A felicidade e a alegria do Natal
Aproxima-se o
Natal, e o clima é de alegria. Não cansamos de repetir: “Feliz Natal!” Por
razões diferentes, também aquele Natal do ano zero da era cristã está cercado
de alegria. A quem duvida disso, recomendo que dê uma olhada, mesmo que seja
rápida e superficial, nos dois primeiros capítulos do evangelho segundo Lucas.
A alegria é a moldura na qual o evangelista insere, com mãos de artista, uma a
uma as cenas do anúncio, da espera e do nascimento de Jesus. O cenário é simples,
camponês e doméstico, e não o apelativo e artificial espaço das vitrines e dos
shoppings centers.
Esta alegria
vem da realização de uma promessa que manteve um povo de cabeça erguida e
peregrinando na esperança por muitos séculos. Depois de cada fracasso ou
frustração, uma esperança insistente, antiga e repaginada erguia os derrotados,
fortalecia os fracos, reunia os dispersos, consolava quem caíra prisioneiro da
desolação. E suscitava iniciativas que antecipavam no tempo aquilo que
esperavam para o futuro. Aquele povo não precisou do mito comercial do “bom
velhinho” do “ho-ho-ho”.
A Igreja escolhe
como um dos textos que iluminam a festa do Natal o capítulo 9 do profeta Isaías
(v. 1-6). Num tempo em que o povo vivia oprimido, ameaçado e em risco de vida, Isaías
fala do surgimento de uma luz para quem anda nas trevas, de uma dupla dose de
felicidade e de multiplicação da alegria; uma alegria como aquela que vem de
uma colheita abundante, de uma luta vitoriosa, da superação de grandes
dificuldades.
E qual é o
motivo dessa alegria? É o nascimento de um bebê, um “filho pequenino, cujos
pais não são nomeados. É a teimosa esperança, que se torna certeza
inquebrantável, de que da humanidade nascerá um líder que a todos maravilhará
com sua bondade, que a todos ajudará com seu conselho, que estenderá seu braço
forte aos fracos, que será o primeiro na pacificação das relações, que resgatará
o direito e a justiça para os pobres. Maria entendeu bem isso, e expressou
claramente no seu cântico (cf. Lc 1,46-55).
Mesmo que a
criança se pareça a um broto frágil que surge das raízes de uma árvore decepada
(cf. Is 11,1), este nascimento quebra os instrumentos de opressão e a destrói os
fardamentos ensanguentados dos militares numa grande fogueira. A paz duradoura será
verdade quando as armas são transformadas em ferramentas para produzir
alimentos! “Das suas espadas, forjarão arados, e das suas lanças, podadeiras”

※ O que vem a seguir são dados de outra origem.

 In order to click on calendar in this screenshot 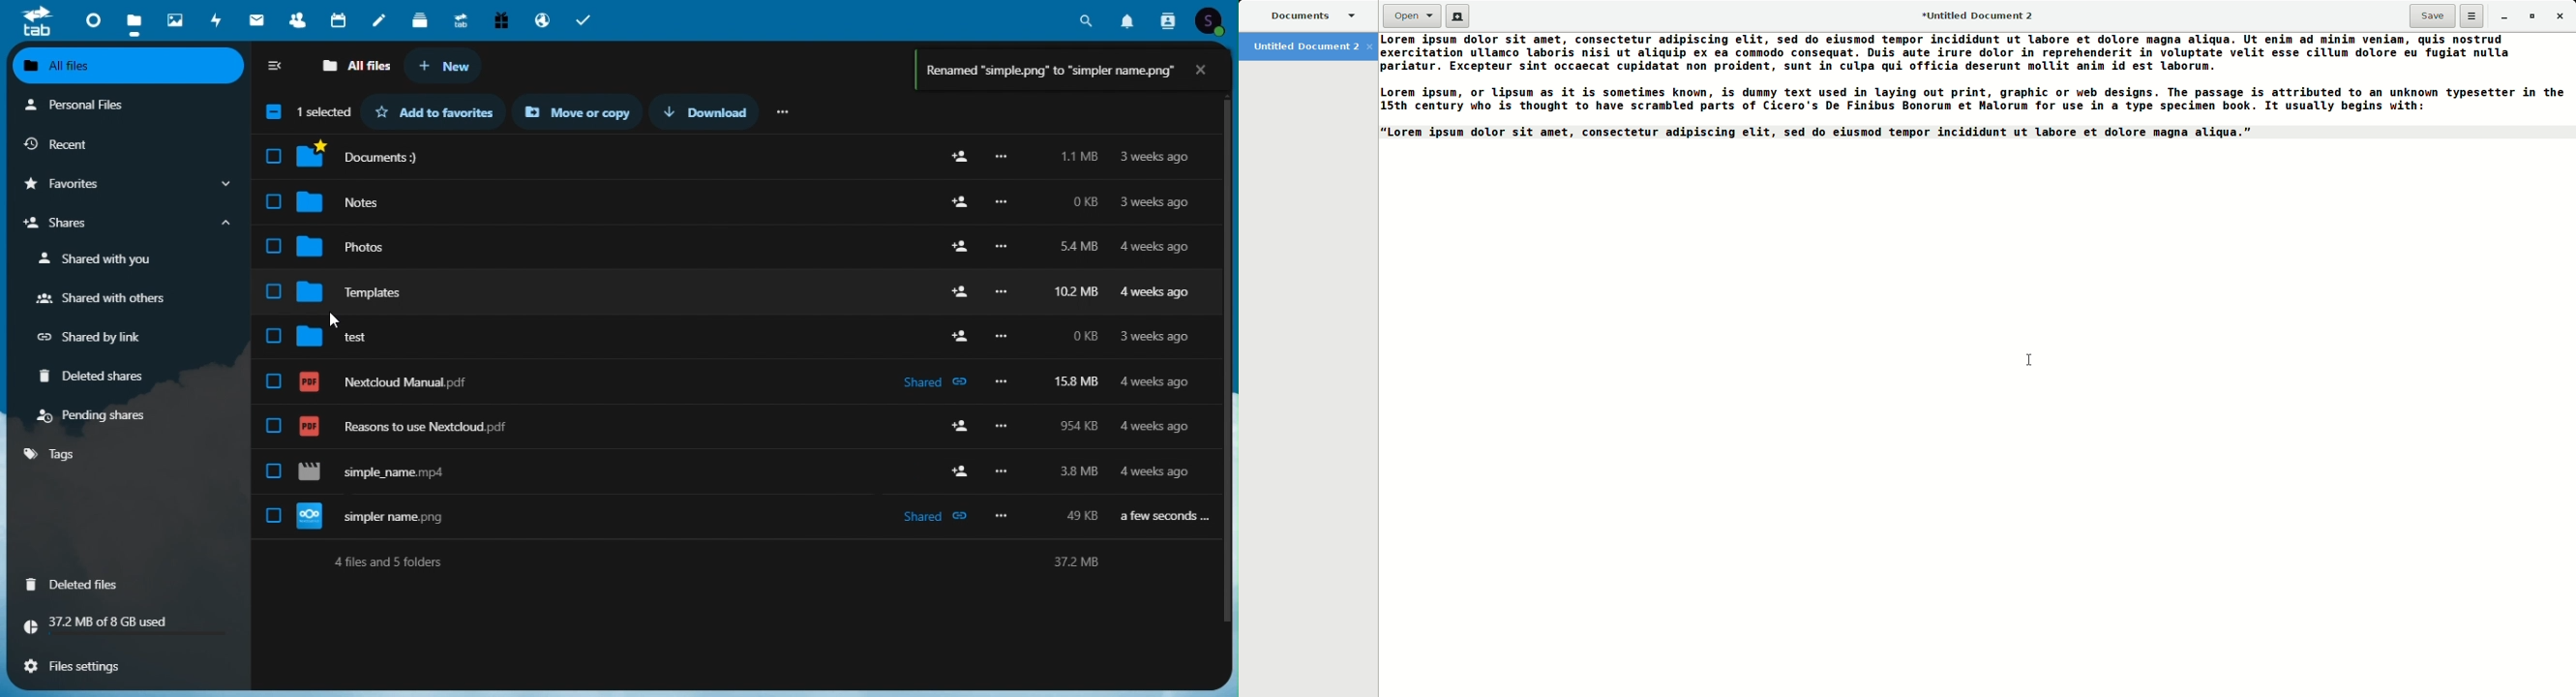, I will do `click(342, 20)`.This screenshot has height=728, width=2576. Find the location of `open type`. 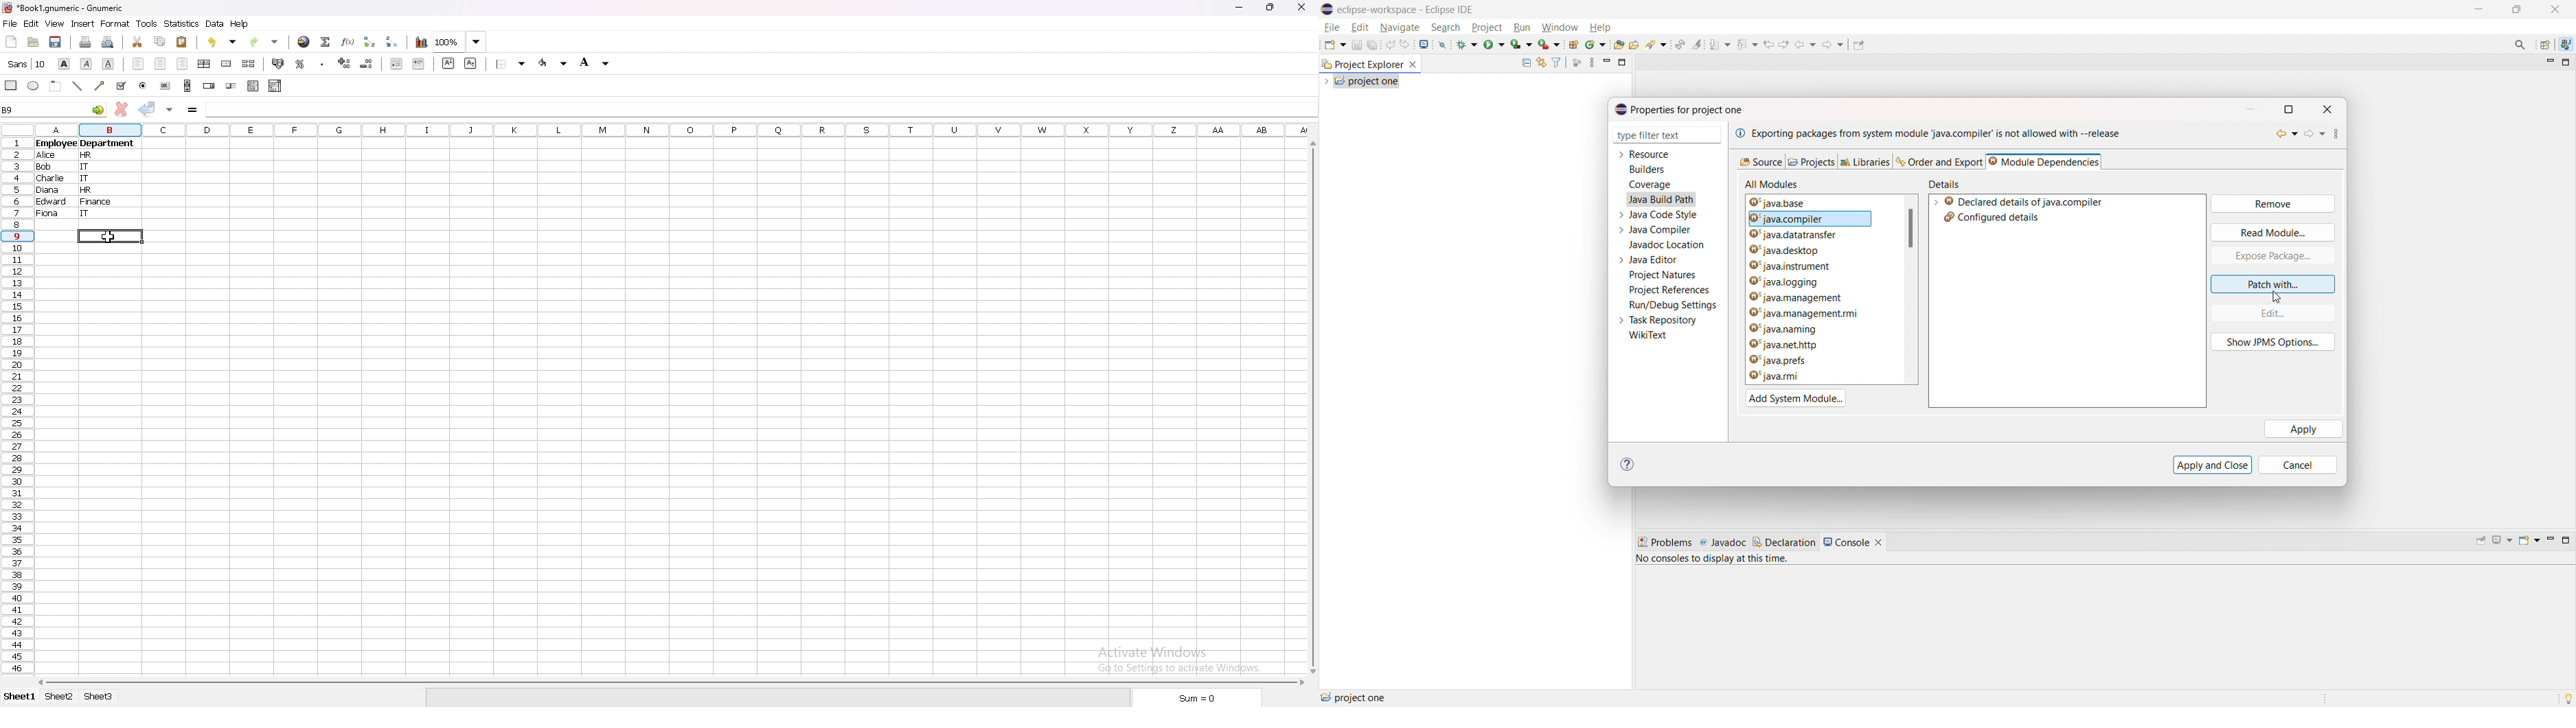

open type is located at coordinates (1619, 44). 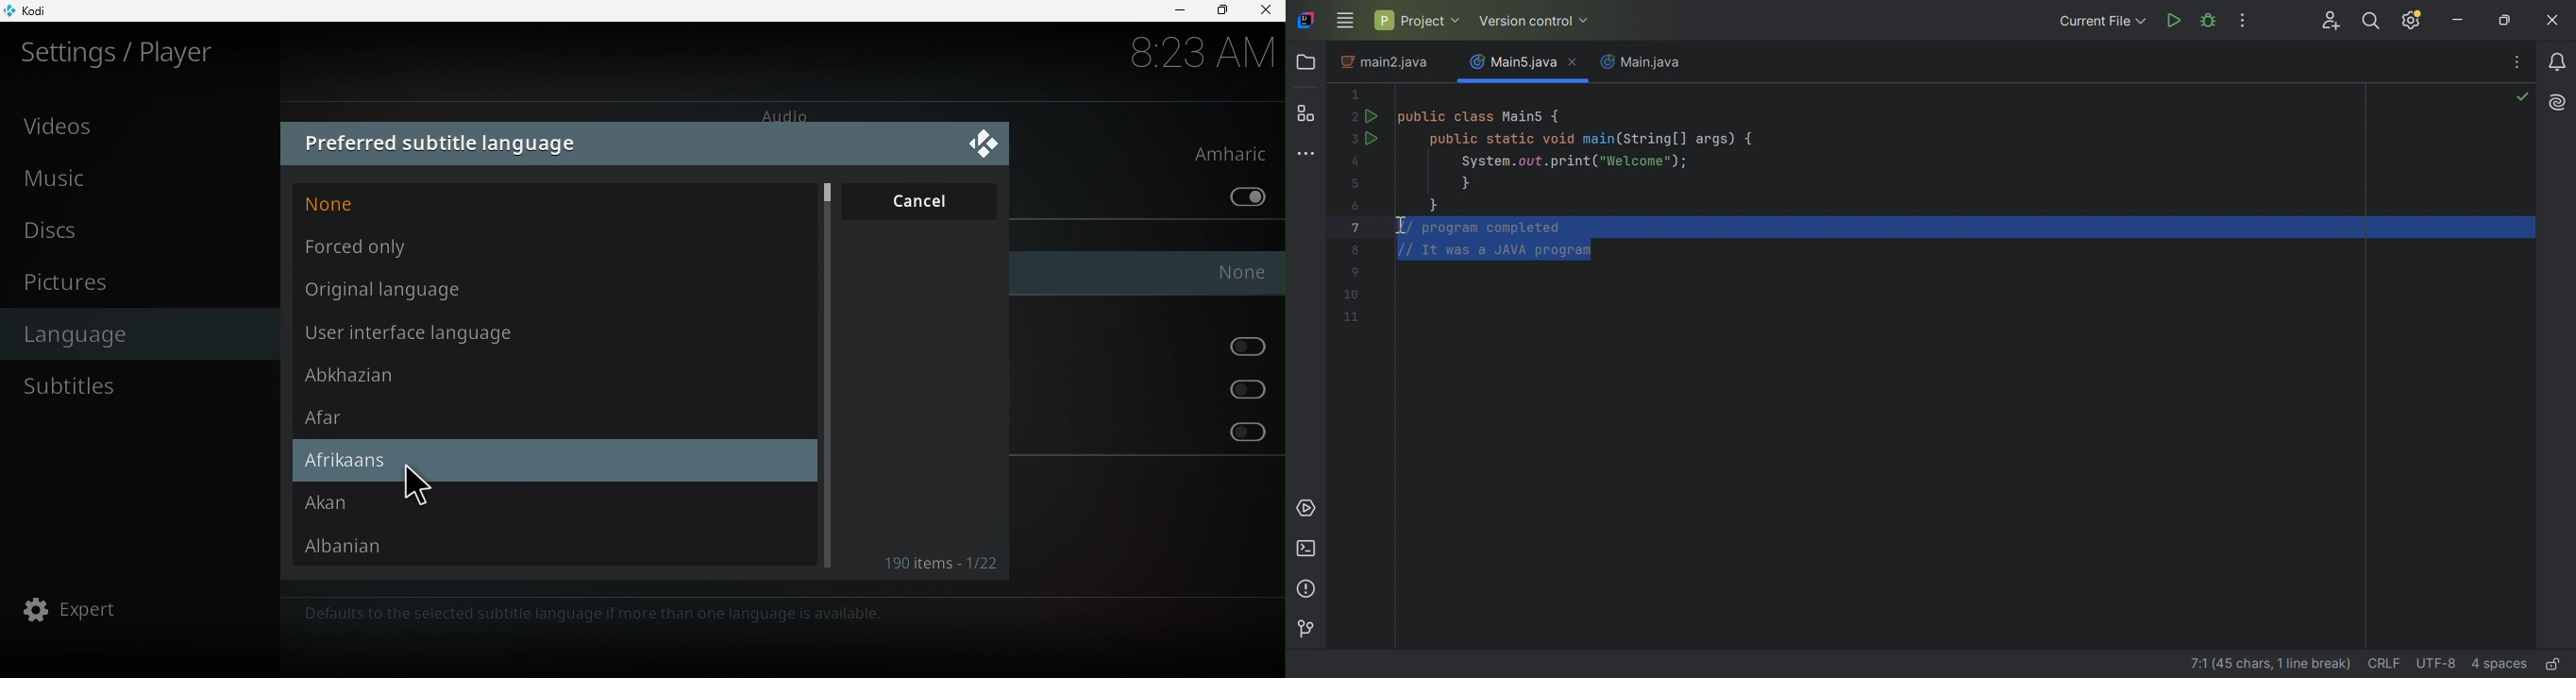 I want to click on Structure, so click(x=1309, y=113).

(Is 2,4). Eis a glória de Deus nas alturas e a paz para as criaturas que ele
ama (cf. Lc 2,14).
Os
questionamentos não pedem licença e são inevitáveis. Isso não é apenas
romantismo vazio e fuga da realidade? Não temos aqui mais uma dessas
detestáveis leituras ideológicas das sagradas escrituras? Que possibilidades tem
de realizar isso alguém que nasceu numa estrebaria e acabou executado na cruz?
Olhando o presépio e a cruz, Jesus não parece mais um perdedor que um salvador,
um excluído que um unificador?
Creio que o
Natal de Jesus, mistério e promessa, desafia a nossa fé, assim como sua morte e
ressurreição. O recém-nascido “envolto em faixas e deitado numa manjedoura” (Lc
2,12) continua sendo um sinal e um apelo capaz de despertar em nós a humanidade
adormecida, a bondade entorpecida e a solidariedade enrijecida. Não seria esse
o jeito de Jesus de salvar a humanidade? Não seria pela sua fragilidade que ele
dá força aos fracos? Não seria pela sua proximidade que ele reestabelece a paz?
Não seria fazendo-se pequeno que ele revela a grandeza do ser humano?